Brown was being interviewed on SiriusXM when he made these statements. The crux of his argument was that Callahan changed the gameplan a couple of days before the game, ditching the plan to run the ball a lot and replacing it with a pass-heavy scheme. The fact that the Raiders had been a pass-heavy team all year apparently did not factor into Brown’s opinion. Here is some of what he said:

“We all called it sabotage . . . because Callahan and [Tampa Bay coach Jon Gruden were good friends,” Brown said. “And Callahan had a big problem with the Raiders, you know, hated the Raiders. You know, only came because Gruden made him come. Literally walked off the field on us a couple of times during the season when he first got there, the first couple years. So really he had become someone who was part of the staff but we just didn’t pay him any attention. Gruden leaves, he becomes the head coach. . . . It’s hard to say that the guy sabotaged the Super Bowl. You know, can you really say that? That can be my opinion, but I can’t say for a fact that that’s what his plan was, to sabotage the Super Bowl. He hated the Raiders so much that he would sabotage the Super Bowl so his friend can win the Super Bowl. That’s hard to say, because you can’t prove it.
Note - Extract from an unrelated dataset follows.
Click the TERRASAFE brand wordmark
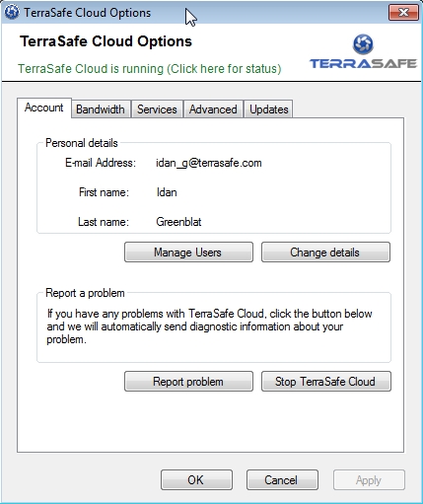The width and height of the screenshot is (423, 504). (363, 63)
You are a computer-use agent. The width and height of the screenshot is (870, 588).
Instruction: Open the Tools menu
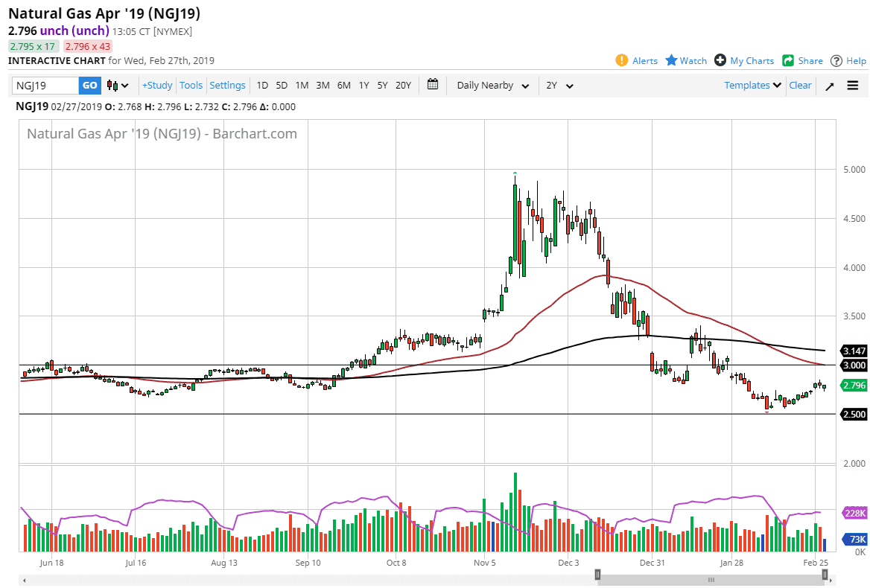pyautogui.click(x=191, y=86)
That is some wacky stuff right there. Brown has been right on the edge of election into the NFL Hall of Fame for the last couple of years, and something like this seems far more likely to hurt his candidacy than help it. I can’t imagine what his motivation was to say any of this, especially so far after the fact. Several of his teammates, including Lincoln Kennedy, Rich Gannon, and Bill Romanowski have spoken out to disagree with Brown’s take on things. There seems to be a general agreement that the gameplan changed, but the idea of it being an attempt to throw the game is not one they share, with Romanowski going so far as to accuse Brown of flat-out lying. Callahan himself took offense, as expected, and obviously disagreed with his former player’s opinion. Perhaps the biggest surprise in all of this is that Jerry Rice, arguably the best receiver in the history of the league, is the one former teammate of Brown’s who agrees with him. Rice is about as highly respected as any player ever, and his support gave the statement a whole different dimension. Despite that, Brown did backtrack a bit later in the week, softening his statements somewhat.
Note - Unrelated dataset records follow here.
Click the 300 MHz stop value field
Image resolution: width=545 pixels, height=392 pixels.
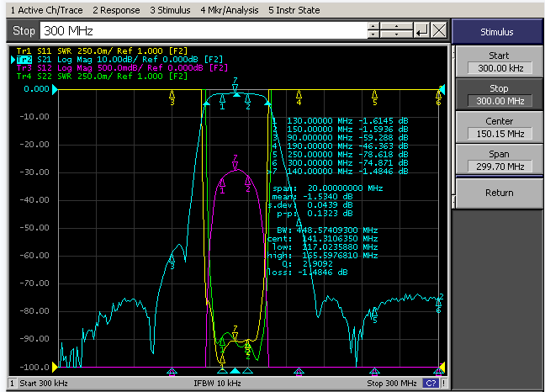[x=204, y=31]
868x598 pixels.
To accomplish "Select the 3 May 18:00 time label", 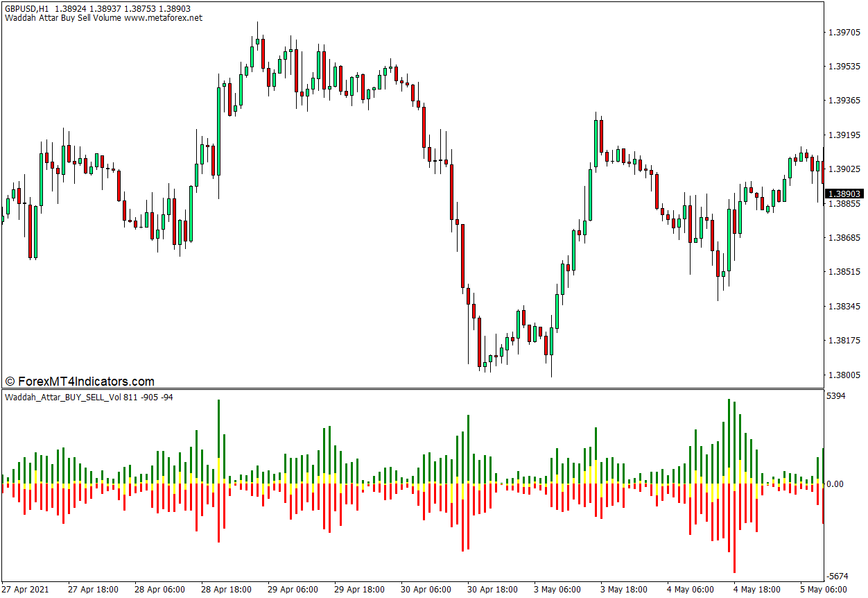I will coord(625,590).
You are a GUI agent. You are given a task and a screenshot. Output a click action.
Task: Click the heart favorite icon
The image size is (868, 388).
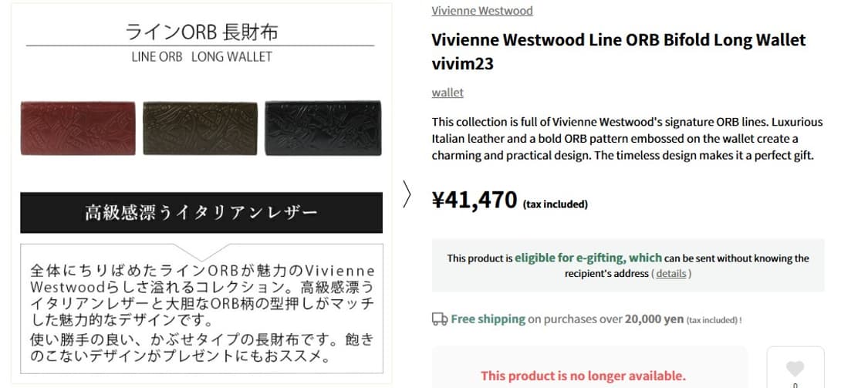795,369
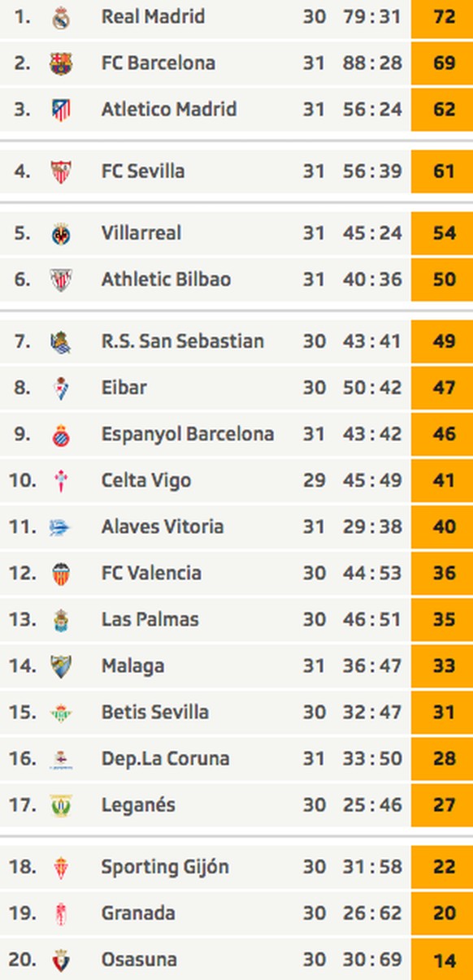
Task: Click the FC Barcelona club crest
Action: [61, 63]
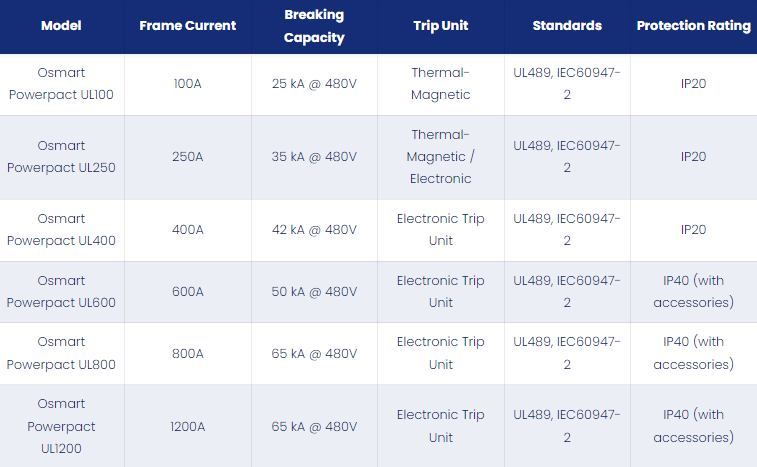Click the 25 kA @ 480V cell
Viewport: 757px width, 467px height.
[314, 84]
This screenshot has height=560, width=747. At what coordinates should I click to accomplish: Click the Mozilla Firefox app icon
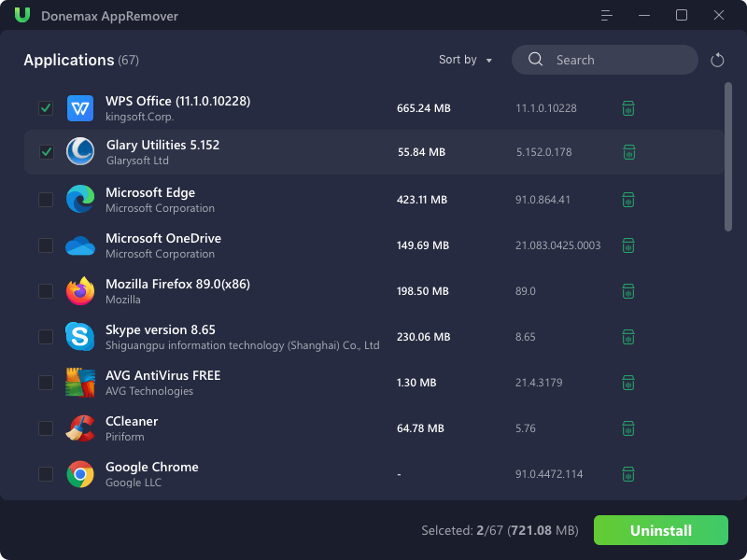[x=80, y=291]
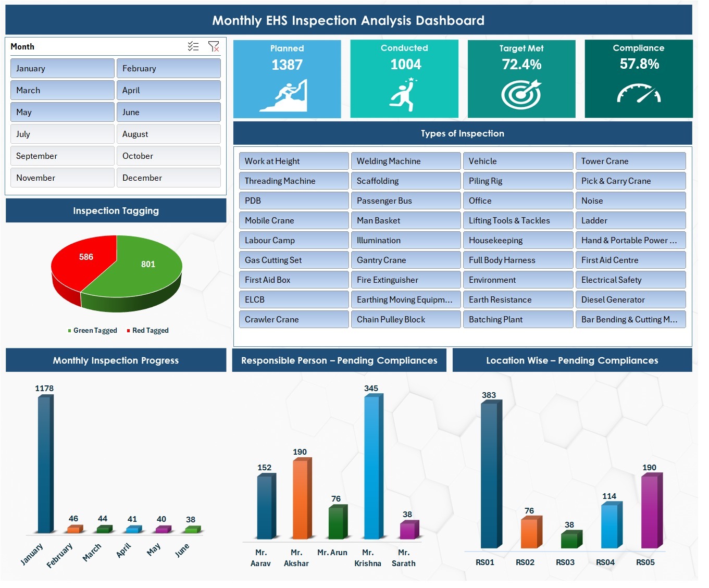Click the Monthly Inspection Progress title bar
This screenshot has height=588, width=709.
click(116, 360)
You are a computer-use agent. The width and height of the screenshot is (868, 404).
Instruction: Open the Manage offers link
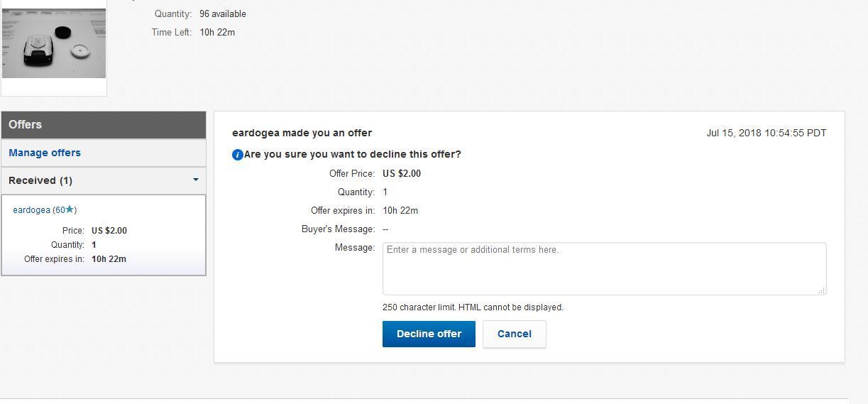(45, 153)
As a football fan, I find all of this really silly. The idea that a head coach would intentionally lose the biggest game in the sport in order to let his friend win is simply stupid, and certainly not true. Any changes to the gameplan, whether well thought-out or not, were certainly made in an attempt to maximize the team’s strengths in this particular matchup. Tim Brown would have been much better served by keeping his thoughts to himself in this case.

Bad sports, continued:

2) Trent Cole, a defensive end for the Philadelphia Eagles and a hunting enthusiast, pulled out of an appearance at the Eastern Sports and Outdoor Show after the organizers decided to ban sales of assault weapons at the event. The entire show was later canceled after more people protested the ban. So wait, did I get this right? A giant gun show won’t happen? Sounds like a great outcome to me.
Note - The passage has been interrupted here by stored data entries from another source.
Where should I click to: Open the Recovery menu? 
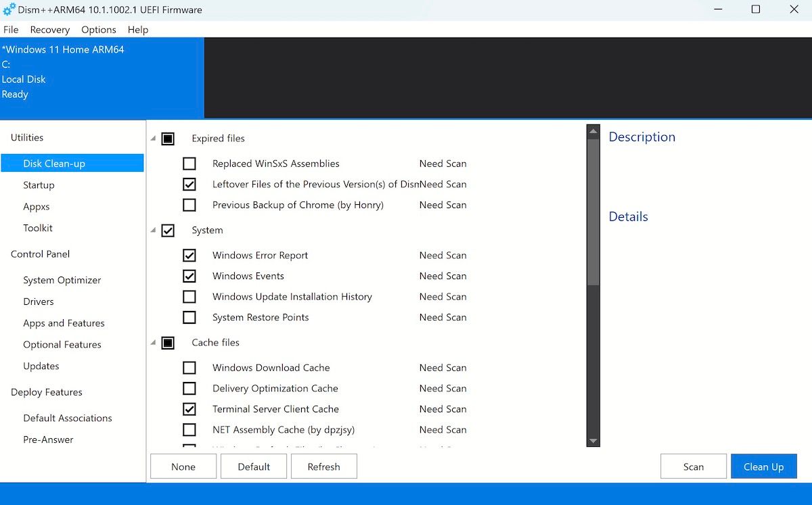(49, 30)
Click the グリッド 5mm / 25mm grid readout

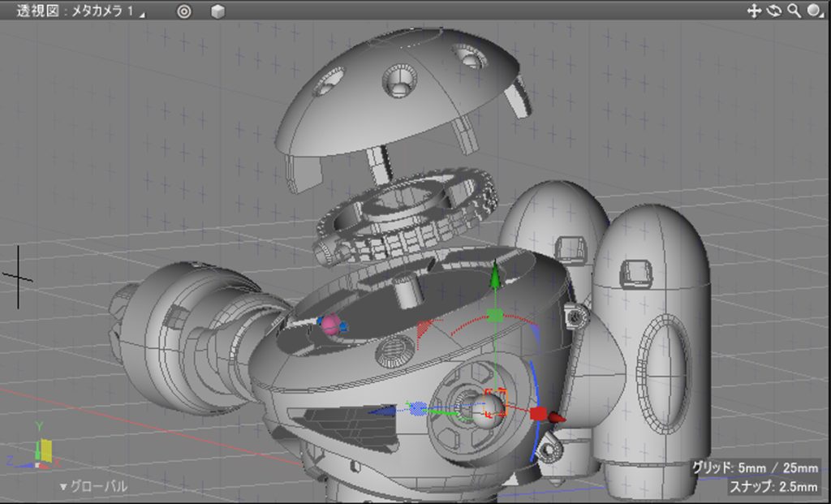click(755, 468)
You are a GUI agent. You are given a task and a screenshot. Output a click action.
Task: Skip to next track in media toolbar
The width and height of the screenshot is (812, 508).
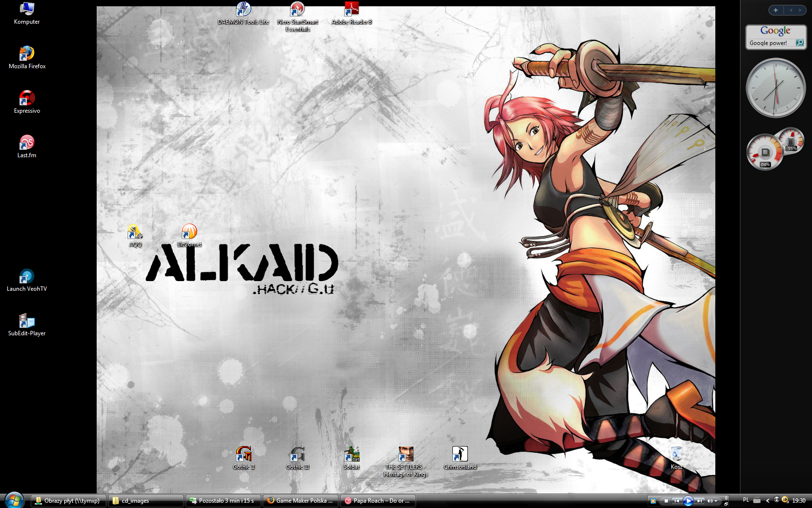(x=699, y=501)
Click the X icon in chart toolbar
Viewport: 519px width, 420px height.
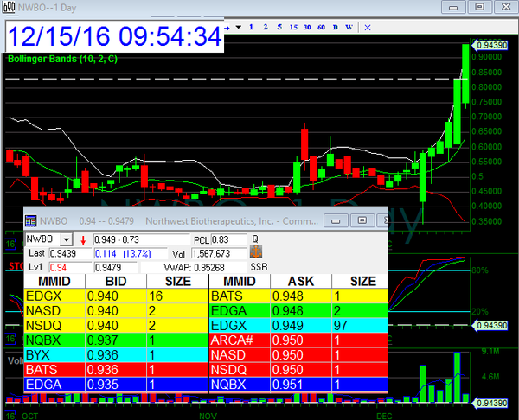pos(368,27)
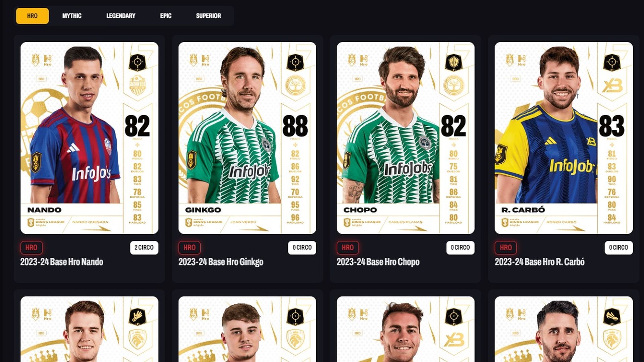This screenshot has height=362, width=644.
Task: Switch to the MYTHIC tab
Action: pyautogui.click(x=72, y=16)
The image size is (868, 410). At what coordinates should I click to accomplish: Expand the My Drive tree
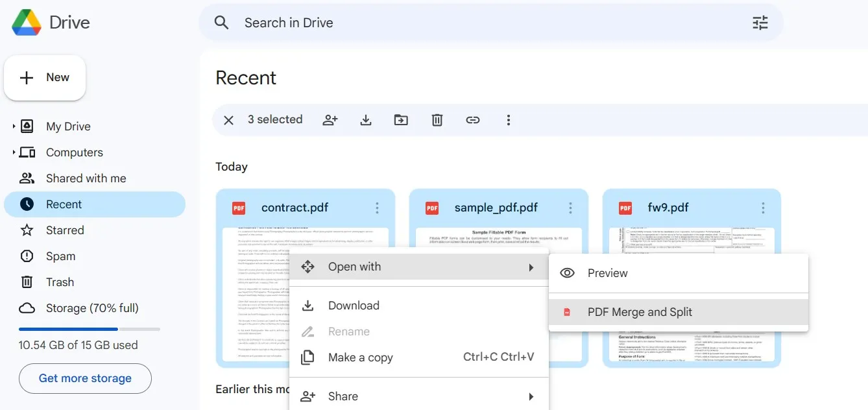(x=14, y=127)
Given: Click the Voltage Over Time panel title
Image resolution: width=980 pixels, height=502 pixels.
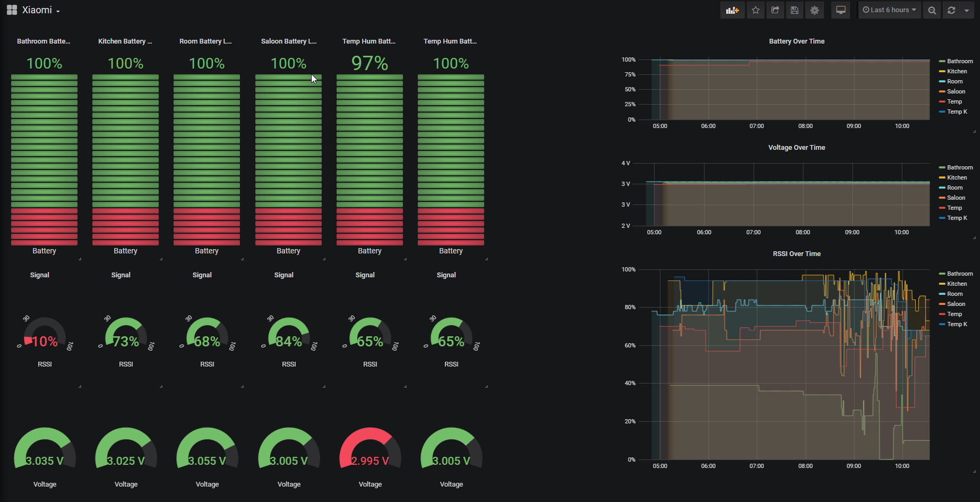Looking at the screenshot, I should (796, 147).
3) New England Patriots defensive back Derrick Martin’s home was robbed last weekend while he was playing in the AFC championship game.

4) This item was originally ticketed for Good Sports. Patriots wide receiver Wes Welker’s wife Anna went after Ray Lewis on Twitter after the Pats lost to the Ravens last Sunday night, complaining about the league putting a big promotional push behind Lewis, who is set to retire after the season, despite his criminal past. The item has ended up in Bad Sports because she later apologized for her comments.

5) Jay Ratliff, a defensive tackle for the Dallas Cowboys, become the latest NFL player to be arrested for drunk driving on Tuesday, after he crashed his pickup into a semi.

6) Eden Hazard, a forward for Chelsea, got kicked out of a match against Swansea on Wednesday after he actually kicked at a ball boy whom he felt was moving too slowly in returning the ball to him after the ball went out-of-bounds. Classy.

7) The Duke basketball team went into its game against Miami on Wednesday ranked first in the country. The Blue Devils proceeded to be destroyed by the Hurricanes by a score of 90-63. It was an absolutely stunning result.

8) Washington Redskins offensive tackle Trent Williams was pulled from the Pro Bowl this weekend after he was hurt in a fight at a Honolulu night club that included him being hit over the head with a bottle and being tasered.

Good sports:

1) Mike and Bob Bryan set a record on Saturday when they won their 13th major doubles title by winning the Australian Open, beating Robin Haase and Igor Sijsling to win their sixth Aussie title. That’s amazing.

2) Speaking of the Australian Open, Novak Djokovic won his third straight title there on Sunday, beating Andy Murray in four sets.

3) The U.S. Bobsled Team won a gold medal in the combined bobsled-skeleton event at the world championships in Switzerland on Sunday. Most notable about this is that the duo in women’s bobsled portion of the competition included Lolo Jones, best known as a hurdler for the U.S. team. This was her first medal in her new sport.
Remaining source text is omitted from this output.